ACTIVITY
Could you copy exactly the lines below, beginning at the line with "At what coordinates" and stopping after the line with "Given: Open Edit Options", with no pictures?

RECORDS FOR THE TASK
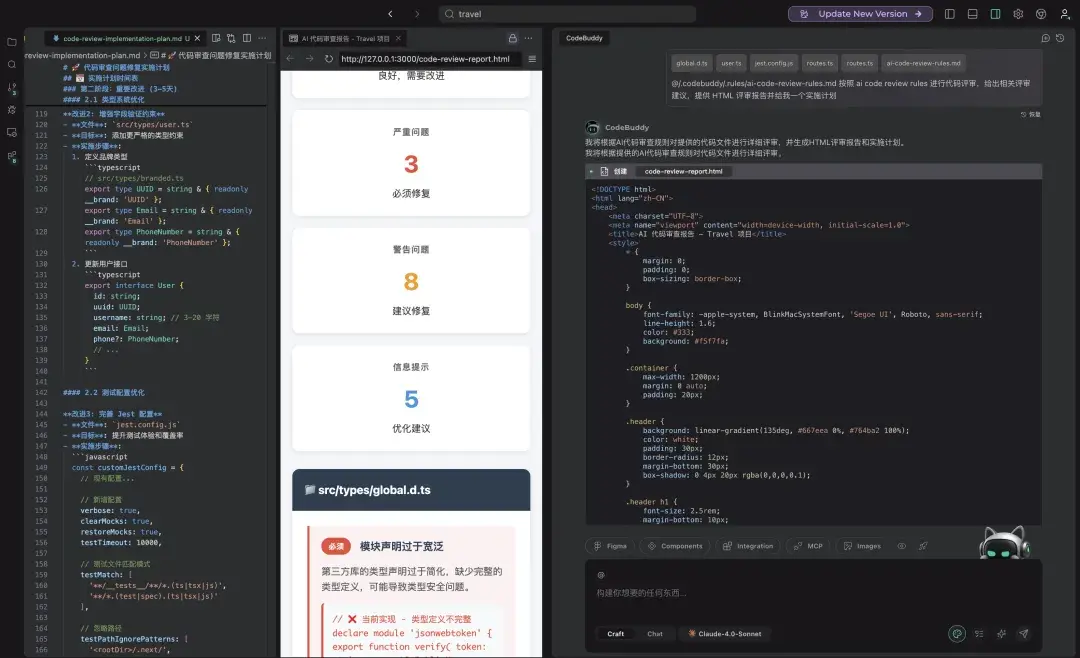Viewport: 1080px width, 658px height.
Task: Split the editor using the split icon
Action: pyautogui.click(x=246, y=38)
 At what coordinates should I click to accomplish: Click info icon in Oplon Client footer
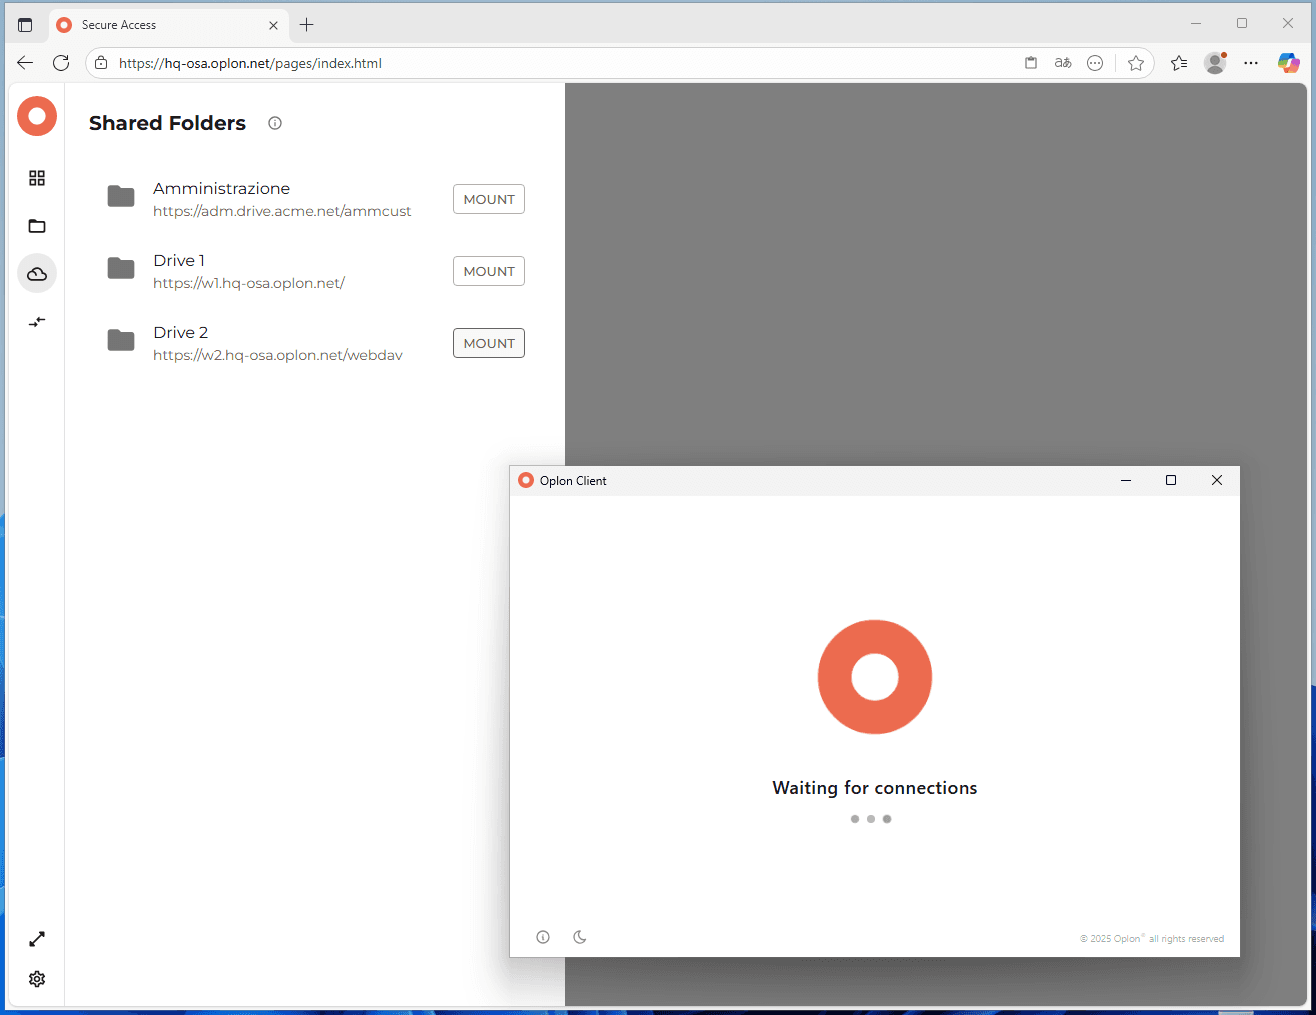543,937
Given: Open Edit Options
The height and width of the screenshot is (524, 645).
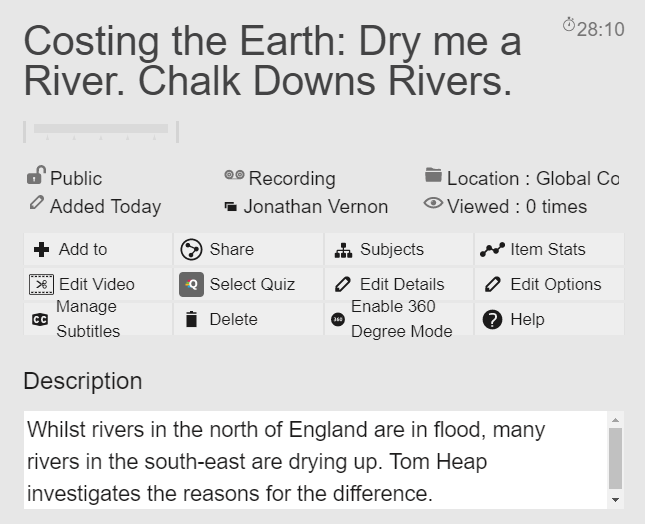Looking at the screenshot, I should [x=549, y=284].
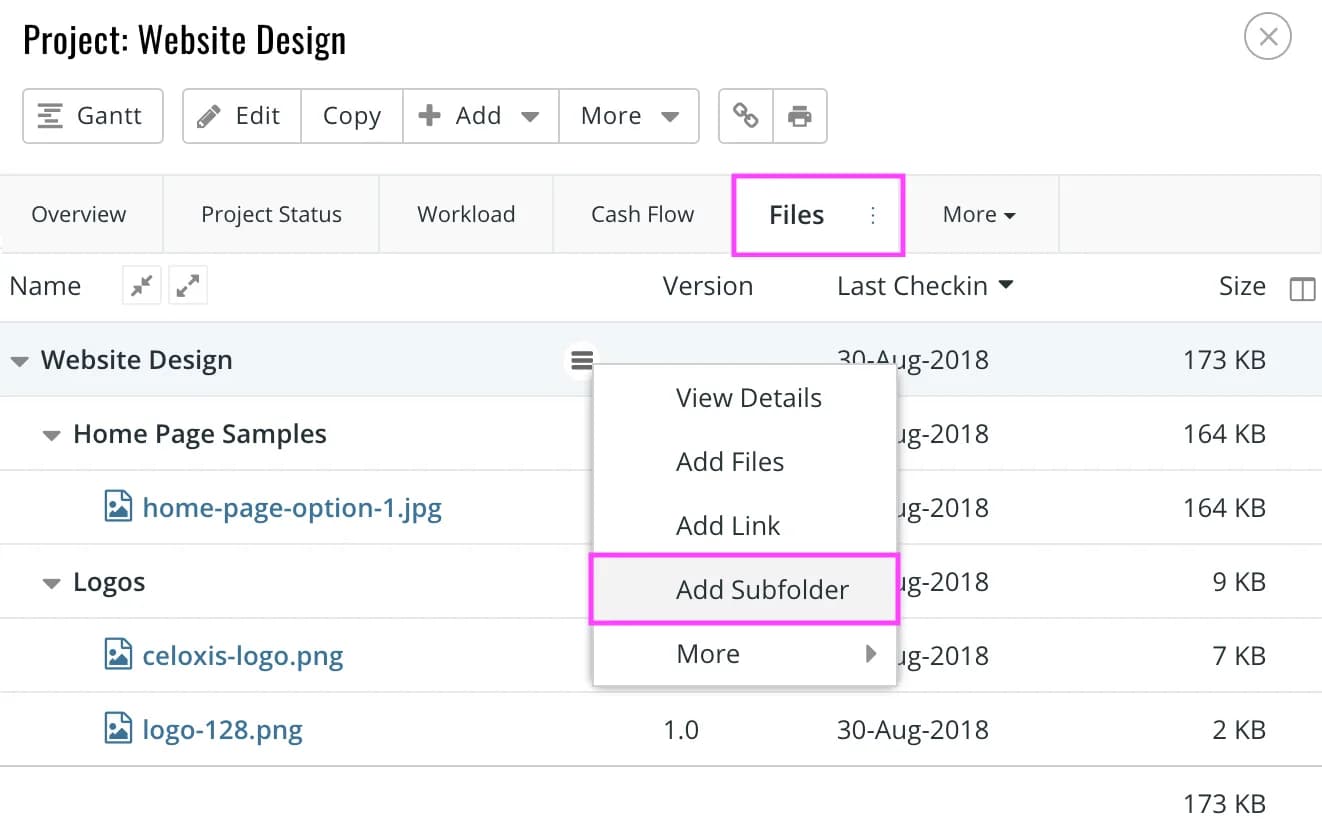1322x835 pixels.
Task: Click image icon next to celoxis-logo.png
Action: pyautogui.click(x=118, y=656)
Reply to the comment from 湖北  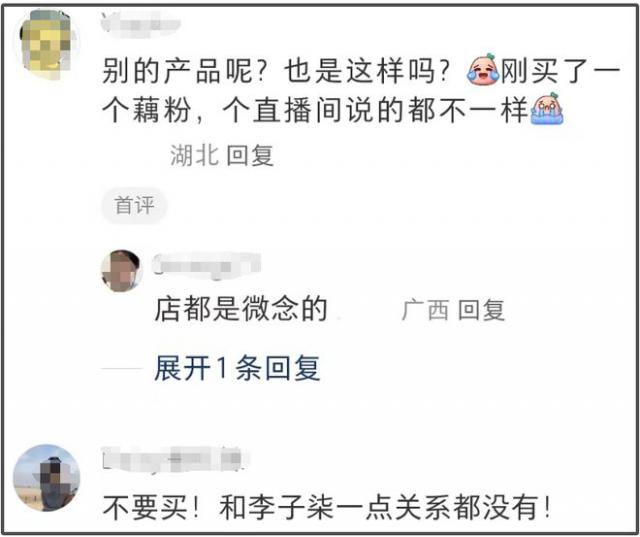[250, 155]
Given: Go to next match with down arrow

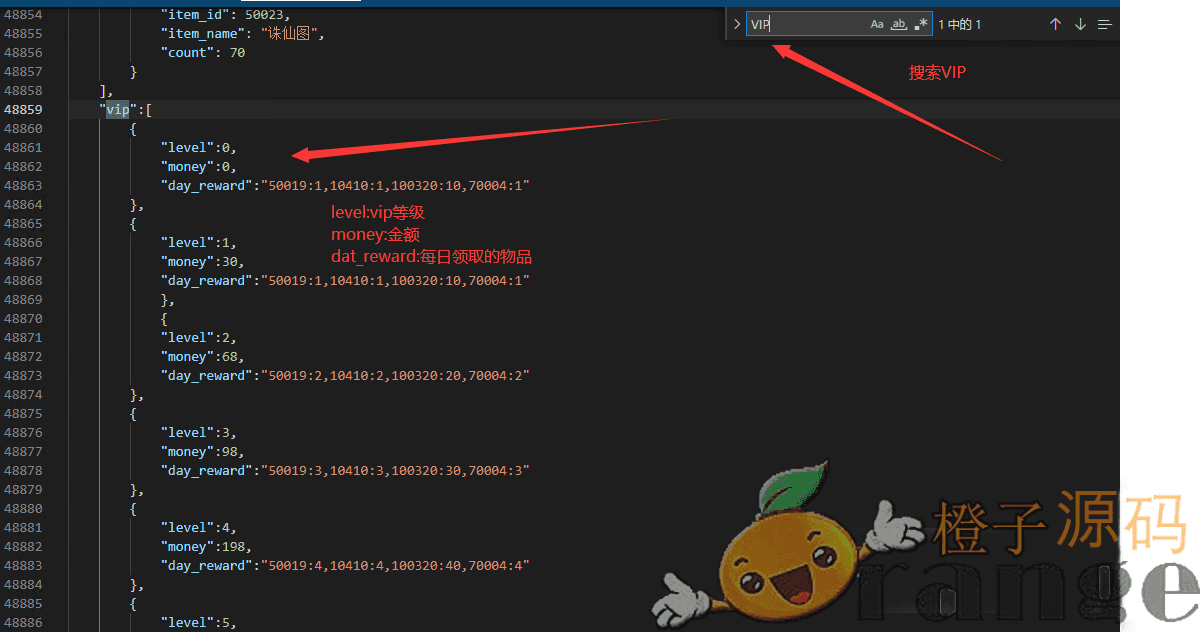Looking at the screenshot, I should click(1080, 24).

SOLUTION TO THIS PROBLEM
 At what coordinates should I click to accomplish: Click info icon in Oplon Client footer
543,937
Given: Open Edit Options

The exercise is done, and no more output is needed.